At ten years of age Abe was a global child, speaking German, Yiddish, French, Portuguese, and soon English; he loved the adventures of Roy Rogers and other Western heroes. He received his first camera when he was twelve. Light and literature continued to shape Frajndlich’s life. Abe Frajndlich completed his studies at Northwestern University (Illinois) with a master’s degree on James Joyce’s Ulysses. In 1970 he turned to photography. Between 1984–2016 Frajndlich lived in New York City, today he lives and works in Cleveland.

His images have been exhibited extensively in the US and Europe, and his photographs are included in numerous museum collections such as the Whitney Museum of American Art (New York City), Musée Nicéphore Niépce (Chalon-sur-Saône, France), Museum Ludwig (Cologne), Jewish Museum (Frankfurt) and the National Portrait Gallery (Washington, D.C).

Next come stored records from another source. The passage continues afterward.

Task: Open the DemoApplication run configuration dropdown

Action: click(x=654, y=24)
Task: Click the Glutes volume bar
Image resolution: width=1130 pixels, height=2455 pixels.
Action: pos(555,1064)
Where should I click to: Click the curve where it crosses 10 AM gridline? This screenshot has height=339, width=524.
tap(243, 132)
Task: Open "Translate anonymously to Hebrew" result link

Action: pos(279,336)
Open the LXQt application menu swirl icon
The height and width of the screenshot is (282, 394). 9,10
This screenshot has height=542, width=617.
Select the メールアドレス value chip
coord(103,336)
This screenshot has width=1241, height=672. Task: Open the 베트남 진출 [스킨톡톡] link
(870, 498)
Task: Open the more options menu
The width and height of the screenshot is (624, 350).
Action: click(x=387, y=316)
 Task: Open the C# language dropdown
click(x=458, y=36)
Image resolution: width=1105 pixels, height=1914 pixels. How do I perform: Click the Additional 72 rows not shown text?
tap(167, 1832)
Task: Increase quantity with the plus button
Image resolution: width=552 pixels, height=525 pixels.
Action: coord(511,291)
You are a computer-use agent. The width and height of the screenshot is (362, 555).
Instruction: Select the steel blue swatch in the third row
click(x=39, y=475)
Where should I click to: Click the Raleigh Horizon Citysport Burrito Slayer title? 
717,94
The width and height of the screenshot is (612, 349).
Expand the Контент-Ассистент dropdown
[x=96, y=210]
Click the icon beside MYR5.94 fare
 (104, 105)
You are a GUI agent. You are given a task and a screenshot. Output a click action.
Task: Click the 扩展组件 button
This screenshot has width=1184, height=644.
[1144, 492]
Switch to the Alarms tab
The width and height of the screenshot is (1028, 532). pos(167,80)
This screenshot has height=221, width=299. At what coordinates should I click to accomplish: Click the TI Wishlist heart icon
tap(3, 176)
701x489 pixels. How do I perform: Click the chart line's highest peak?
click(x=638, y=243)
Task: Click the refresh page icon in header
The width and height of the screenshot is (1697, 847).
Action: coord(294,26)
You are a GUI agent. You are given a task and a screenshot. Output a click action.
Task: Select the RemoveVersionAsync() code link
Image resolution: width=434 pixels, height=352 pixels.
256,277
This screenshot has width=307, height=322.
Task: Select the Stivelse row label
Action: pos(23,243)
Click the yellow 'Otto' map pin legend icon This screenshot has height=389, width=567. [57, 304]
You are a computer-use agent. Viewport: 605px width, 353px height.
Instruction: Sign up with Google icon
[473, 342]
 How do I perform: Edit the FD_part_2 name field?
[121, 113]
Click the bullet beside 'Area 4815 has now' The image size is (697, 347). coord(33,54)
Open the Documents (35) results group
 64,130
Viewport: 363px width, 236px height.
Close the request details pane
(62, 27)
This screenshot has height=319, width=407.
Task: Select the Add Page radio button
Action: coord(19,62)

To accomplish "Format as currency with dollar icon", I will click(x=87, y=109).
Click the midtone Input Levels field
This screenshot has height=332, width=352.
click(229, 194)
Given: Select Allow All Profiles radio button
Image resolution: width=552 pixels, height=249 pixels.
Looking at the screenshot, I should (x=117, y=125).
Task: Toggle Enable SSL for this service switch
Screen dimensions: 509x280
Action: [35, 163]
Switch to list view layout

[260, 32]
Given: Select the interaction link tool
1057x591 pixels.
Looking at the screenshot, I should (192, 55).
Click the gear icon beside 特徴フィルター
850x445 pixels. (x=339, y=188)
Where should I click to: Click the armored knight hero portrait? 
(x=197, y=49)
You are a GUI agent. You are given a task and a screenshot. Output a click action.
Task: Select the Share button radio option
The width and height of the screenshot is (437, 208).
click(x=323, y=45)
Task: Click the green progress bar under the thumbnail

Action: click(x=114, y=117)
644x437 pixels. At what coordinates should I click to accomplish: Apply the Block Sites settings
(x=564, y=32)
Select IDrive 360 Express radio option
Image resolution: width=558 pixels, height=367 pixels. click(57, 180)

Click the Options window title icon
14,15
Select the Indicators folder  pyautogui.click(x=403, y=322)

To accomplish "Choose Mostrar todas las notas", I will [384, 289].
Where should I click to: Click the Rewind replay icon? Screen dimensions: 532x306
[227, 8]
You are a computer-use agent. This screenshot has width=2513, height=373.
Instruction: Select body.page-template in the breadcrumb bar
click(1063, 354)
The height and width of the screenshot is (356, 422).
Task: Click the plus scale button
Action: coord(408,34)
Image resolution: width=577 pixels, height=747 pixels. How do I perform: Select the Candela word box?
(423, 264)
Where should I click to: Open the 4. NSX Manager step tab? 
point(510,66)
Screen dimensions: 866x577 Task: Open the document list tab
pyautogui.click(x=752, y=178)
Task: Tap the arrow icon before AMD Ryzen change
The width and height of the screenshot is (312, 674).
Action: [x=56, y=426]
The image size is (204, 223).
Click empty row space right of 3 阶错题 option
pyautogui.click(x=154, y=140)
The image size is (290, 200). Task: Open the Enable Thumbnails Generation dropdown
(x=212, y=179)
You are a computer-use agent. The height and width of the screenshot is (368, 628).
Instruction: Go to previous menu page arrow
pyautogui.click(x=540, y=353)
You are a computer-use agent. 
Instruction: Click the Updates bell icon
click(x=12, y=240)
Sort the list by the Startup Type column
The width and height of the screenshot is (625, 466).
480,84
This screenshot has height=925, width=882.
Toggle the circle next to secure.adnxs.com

Since 1985 Frajndlich worked for major magazines such as The New York Times Magazine, LIFE, The London Observer, Vanity Fair and the FAZ Magazin.

Nine monographs have been published to date on the various projects and themes of his work, including Penelope’s Hungry Eyes (2011), Abe Frajndlich, Portraits (2000) and Seventyfive at Seventyfive (2022).